Homologie und Analogie der Organismen sind freilich auch im Völkerleben zu erkennen, und »Morphologie der
Weltgesetze wird notwendig zu universeller Symbolik« (I 63), welche übliche Phrasensprache Spenglers man
eigentlich erst ins Deutsche übersetzen müßte, »Weltgesetze« und »universell« klingt
wirklich gar zu »morphologisch« für die kleine Menschengeschichte. Vielleicht ist fein bemerkt, daß
dem modernen Naturforscher Hertz wie dem alten Spinoza der faustische Kraftbegriff fehlt (I 537), weil beide als Juden noch
dem »magischen« Denken der Semitenkultur angehören. Doch warum schworen dann die Juden Marx und Lassalle auf
Hegels arischfaustische Kraftphänomenologie? Daß 1758 der Jesuit Boskowich auf Newton Prinzipien der Dynamik
aufbaute, hat wohl noch tiefere Bedeutung, insofern Jesuitismus kirchlichen Rationalismus vorstellt. Spengler gibt zu,
daß alle physischen Naturgesetze heute relativ und nachgebetete Formeln werden (I 543–45).
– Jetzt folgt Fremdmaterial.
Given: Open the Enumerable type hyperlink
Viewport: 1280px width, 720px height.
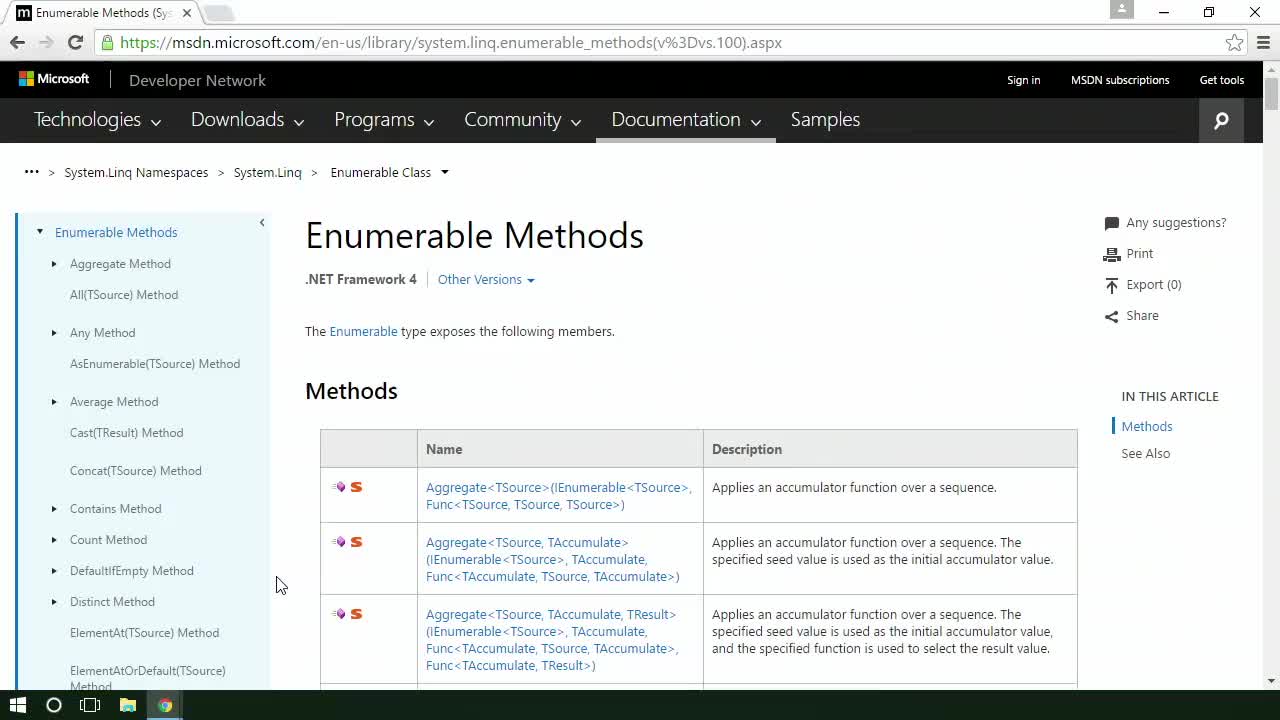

Doch so anregend seine
Entdeckung, daß Antike und Morgenland notwendig das Naturbild anders schauten, moderne Wissenschaft daher nur zeitlich
abendländische Spezialität bedeutet, so zog er daraus nicht die letzten Konsequenzen. Wir erinnern daran, daß
die Jesuiten den Stammbaum lieferten, »Augustin zeugte Calvin, Calvin den Jansen«, weil ihnen alle mystische
Tiefe wie im Jansenisten Pascal in der Seele zuwider war. Die Bedeutsamkeit solcher Verwandtschaft von Loyola mit Locke, von
kirchlicher mit wissenschaftlicher Dogmendisziplin begriff und vertiefte Spengler nicht. Noch heute beschuldigen sich
Freimaurer und Orden Jesu unlautern Wettbewerbs im Verfolgen gleich rationalistischer Machtziele.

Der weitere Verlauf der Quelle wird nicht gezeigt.